Output exactly the lines from the one with "Collapse the TopDesign.cysch tree node" through the last line of the data below, both included, and nothing more.

*** Source material ***

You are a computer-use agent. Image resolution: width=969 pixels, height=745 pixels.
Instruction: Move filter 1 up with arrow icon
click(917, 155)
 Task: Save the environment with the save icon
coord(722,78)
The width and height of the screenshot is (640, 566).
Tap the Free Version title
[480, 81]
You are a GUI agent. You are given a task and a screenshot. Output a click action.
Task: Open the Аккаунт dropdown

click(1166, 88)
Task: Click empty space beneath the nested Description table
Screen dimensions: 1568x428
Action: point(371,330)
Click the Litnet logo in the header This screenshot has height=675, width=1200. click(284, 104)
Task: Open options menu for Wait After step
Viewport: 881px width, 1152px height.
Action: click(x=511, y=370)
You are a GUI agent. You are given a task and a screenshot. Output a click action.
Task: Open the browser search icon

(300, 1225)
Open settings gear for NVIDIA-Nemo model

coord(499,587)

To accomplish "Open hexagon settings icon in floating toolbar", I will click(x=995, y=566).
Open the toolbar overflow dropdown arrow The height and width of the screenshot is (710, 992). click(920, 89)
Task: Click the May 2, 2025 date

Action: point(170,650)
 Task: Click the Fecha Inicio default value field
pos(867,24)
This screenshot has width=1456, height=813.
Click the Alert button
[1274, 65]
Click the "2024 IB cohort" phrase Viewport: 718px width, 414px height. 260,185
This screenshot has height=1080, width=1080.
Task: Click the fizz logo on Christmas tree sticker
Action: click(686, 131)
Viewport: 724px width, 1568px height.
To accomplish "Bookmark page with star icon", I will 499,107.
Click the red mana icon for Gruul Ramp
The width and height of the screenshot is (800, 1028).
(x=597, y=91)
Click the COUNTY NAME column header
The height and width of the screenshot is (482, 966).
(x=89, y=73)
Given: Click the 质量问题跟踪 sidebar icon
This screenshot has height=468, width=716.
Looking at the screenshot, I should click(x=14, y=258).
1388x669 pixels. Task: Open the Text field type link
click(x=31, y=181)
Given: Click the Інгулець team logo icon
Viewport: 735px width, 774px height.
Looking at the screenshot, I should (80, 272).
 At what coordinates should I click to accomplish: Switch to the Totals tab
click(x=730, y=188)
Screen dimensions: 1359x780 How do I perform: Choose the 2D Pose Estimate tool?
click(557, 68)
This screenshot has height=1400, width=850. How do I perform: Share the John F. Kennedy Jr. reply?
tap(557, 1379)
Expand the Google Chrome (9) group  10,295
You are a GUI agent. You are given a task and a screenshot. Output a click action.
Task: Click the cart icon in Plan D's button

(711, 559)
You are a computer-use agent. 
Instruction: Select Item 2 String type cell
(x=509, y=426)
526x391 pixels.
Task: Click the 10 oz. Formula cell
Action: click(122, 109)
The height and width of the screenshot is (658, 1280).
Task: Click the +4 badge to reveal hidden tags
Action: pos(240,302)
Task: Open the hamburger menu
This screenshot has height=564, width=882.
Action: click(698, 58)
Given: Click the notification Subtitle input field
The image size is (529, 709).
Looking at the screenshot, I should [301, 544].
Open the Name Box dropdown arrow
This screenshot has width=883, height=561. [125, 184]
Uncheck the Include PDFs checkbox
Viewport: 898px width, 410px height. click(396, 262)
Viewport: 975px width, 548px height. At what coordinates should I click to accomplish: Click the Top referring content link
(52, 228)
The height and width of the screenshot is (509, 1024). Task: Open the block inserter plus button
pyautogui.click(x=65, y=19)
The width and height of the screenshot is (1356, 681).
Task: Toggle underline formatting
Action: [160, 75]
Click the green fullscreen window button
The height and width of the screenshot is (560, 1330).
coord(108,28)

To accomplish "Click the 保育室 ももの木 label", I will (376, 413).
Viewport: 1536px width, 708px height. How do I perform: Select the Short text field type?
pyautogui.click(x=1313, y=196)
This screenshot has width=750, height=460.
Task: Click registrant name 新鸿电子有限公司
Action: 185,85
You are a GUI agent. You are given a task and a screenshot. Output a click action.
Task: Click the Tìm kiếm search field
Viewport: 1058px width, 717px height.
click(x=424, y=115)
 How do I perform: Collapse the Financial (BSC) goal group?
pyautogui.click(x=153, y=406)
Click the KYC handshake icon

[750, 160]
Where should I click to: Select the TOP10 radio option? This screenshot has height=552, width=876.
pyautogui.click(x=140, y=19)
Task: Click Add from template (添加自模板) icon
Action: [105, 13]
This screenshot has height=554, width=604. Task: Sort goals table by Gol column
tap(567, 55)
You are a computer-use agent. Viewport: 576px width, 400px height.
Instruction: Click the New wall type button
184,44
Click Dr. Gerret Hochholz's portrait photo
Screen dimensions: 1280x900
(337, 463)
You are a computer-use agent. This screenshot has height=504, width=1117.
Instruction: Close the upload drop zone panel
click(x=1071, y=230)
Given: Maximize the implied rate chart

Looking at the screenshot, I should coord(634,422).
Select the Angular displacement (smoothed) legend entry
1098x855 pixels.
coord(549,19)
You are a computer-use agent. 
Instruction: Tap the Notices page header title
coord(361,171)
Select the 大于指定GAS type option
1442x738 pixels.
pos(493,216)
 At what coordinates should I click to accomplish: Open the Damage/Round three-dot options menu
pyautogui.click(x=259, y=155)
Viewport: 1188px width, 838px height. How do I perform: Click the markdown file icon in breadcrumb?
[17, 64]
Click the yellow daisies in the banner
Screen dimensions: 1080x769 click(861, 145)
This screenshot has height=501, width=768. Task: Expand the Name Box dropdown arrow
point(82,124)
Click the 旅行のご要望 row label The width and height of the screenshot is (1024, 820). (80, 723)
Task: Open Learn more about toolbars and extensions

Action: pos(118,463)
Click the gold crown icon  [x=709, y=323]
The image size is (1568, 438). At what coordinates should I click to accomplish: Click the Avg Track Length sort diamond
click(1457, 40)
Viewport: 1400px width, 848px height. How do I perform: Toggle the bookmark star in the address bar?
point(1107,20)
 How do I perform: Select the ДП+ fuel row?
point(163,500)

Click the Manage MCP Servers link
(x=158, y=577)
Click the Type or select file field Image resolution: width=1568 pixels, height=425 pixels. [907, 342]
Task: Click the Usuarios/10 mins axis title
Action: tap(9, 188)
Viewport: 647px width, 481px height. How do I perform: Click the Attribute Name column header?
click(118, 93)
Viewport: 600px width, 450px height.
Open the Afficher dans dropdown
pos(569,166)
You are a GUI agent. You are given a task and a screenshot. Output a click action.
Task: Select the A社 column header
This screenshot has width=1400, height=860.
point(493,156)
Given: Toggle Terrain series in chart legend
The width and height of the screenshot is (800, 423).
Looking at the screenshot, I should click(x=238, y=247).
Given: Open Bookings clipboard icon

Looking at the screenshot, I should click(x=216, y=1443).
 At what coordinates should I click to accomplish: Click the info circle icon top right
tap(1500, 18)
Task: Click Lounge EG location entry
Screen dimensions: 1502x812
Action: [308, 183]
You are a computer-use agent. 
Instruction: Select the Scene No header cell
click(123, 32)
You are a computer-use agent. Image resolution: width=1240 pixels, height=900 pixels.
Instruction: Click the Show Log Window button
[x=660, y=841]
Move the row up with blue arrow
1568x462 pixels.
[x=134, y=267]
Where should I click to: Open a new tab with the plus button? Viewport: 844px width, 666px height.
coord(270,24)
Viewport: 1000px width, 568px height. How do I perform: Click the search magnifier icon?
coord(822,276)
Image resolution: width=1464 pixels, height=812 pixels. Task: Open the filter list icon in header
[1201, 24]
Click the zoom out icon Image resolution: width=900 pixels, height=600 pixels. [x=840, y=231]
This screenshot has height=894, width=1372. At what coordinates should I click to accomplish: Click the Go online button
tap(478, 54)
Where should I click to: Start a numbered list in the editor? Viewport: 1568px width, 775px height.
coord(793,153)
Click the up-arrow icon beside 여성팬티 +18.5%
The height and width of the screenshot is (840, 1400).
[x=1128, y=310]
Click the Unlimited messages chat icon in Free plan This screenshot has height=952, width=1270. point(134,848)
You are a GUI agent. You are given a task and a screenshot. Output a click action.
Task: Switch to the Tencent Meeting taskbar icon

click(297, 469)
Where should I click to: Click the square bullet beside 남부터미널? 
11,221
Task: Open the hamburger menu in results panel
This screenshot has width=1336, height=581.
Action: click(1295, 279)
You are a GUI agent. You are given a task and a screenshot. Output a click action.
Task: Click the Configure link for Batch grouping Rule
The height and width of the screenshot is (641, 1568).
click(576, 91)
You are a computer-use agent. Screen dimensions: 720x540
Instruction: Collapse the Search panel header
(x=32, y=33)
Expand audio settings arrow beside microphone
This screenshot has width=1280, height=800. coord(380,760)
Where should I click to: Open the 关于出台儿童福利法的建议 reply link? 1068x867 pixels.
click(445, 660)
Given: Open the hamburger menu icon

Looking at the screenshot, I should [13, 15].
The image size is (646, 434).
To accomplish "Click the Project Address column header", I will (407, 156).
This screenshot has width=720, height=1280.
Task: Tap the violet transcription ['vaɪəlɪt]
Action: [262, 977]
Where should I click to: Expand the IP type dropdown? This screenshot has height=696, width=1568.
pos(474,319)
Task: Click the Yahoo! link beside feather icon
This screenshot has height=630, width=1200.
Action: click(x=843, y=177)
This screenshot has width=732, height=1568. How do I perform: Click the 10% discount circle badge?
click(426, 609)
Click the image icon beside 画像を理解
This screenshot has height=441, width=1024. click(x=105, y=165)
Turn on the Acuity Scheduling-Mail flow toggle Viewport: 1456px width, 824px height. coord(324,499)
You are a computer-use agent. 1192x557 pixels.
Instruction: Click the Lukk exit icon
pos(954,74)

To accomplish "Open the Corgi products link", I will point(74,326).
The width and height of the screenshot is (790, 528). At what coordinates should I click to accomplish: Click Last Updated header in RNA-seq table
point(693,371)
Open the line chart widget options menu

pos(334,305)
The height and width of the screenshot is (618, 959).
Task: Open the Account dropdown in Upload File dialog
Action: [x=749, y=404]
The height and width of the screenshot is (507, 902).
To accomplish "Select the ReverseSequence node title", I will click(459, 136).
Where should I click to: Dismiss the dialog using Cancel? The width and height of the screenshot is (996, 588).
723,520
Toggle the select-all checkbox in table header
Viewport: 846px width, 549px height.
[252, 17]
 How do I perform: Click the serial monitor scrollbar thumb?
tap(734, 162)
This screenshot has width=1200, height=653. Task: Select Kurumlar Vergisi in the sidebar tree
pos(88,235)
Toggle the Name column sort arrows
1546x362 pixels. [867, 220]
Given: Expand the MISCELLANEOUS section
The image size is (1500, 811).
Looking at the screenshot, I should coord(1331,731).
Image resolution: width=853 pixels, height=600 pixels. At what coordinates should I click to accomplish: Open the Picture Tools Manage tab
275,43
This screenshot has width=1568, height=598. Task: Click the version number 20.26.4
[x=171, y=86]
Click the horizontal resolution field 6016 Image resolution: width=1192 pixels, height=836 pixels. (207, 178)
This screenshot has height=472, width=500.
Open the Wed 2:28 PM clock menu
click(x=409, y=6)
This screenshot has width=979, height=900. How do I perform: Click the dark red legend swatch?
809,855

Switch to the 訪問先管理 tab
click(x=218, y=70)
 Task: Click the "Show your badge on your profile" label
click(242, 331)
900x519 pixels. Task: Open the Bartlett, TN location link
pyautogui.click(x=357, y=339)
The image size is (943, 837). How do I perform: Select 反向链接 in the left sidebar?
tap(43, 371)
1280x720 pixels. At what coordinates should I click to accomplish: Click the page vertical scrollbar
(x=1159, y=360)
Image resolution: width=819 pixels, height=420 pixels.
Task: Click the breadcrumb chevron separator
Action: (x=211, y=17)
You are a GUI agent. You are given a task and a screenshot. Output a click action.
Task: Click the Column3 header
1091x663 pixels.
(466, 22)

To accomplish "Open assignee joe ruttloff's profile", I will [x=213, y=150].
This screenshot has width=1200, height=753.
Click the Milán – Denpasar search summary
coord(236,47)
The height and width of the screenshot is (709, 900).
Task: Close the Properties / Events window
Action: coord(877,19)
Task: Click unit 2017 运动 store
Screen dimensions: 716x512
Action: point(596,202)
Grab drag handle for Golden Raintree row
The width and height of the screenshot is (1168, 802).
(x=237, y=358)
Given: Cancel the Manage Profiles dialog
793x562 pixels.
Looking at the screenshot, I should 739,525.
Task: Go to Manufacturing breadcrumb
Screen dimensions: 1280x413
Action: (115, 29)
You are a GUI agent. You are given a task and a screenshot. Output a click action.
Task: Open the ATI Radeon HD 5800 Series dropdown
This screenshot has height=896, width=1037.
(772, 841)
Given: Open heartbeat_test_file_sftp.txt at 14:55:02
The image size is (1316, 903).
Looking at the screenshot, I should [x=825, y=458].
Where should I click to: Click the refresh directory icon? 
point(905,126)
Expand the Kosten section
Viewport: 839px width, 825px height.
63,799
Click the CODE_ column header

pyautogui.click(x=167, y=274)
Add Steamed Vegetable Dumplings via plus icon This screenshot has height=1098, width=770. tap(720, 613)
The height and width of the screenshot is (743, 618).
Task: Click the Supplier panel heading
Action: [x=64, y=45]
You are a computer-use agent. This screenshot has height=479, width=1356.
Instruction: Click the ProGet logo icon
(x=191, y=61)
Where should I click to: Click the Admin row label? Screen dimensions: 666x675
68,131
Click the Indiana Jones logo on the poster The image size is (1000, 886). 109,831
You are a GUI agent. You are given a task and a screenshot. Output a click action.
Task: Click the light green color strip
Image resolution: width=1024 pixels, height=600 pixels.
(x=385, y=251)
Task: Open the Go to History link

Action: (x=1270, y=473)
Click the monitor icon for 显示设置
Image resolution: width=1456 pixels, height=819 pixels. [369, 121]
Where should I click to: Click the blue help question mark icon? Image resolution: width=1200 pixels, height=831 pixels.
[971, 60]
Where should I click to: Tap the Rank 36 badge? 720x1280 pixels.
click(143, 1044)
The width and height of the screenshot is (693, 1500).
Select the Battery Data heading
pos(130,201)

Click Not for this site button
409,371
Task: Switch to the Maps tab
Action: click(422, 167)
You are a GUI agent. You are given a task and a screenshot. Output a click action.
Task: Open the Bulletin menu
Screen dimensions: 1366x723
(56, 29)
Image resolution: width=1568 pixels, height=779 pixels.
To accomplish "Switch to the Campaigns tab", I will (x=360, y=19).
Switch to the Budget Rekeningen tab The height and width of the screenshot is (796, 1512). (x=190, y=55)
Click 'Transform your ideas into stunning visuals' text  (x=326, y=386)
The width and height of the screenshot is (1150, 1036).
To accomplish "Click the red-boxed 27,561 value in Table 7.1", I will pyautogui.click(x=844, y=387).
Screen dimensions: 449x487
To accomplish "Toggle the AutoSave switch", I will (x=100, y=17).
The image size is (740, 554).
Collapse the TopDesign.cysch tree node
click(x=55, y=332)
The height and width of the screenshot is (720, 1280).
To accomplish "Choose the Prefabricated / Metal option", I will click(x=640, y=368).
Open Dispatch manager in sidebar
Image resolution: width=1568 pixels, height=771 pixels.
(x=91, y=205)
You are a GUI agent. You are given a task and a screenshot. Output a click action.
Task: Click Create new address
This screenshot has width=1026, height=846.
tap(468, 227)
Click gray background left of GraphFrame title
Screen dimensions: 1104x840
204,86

*** End of Source material ***

**Answer to the problem**
Collapse the TopDesign.cysch tree node
click(x=55, y=332)
The height and width of the screenshot is (720, 1280).
To accomplish "Choose the Prefabricated / Metal option", I will click(x=640, y=368).
Open Dispatch manager in sidebar
Image resolution: width=1568 pixels, height=771 pixels.
(x=91, y=205)
You are a GUI agent. You are given a task and a screenshot. Output a click action.
Task: Click Create new address
This screenshot has width=1026, height=846.
tap(468, 227)
Click gray background left of GraphFrame title
Screen dimensions: 1104x840
204,86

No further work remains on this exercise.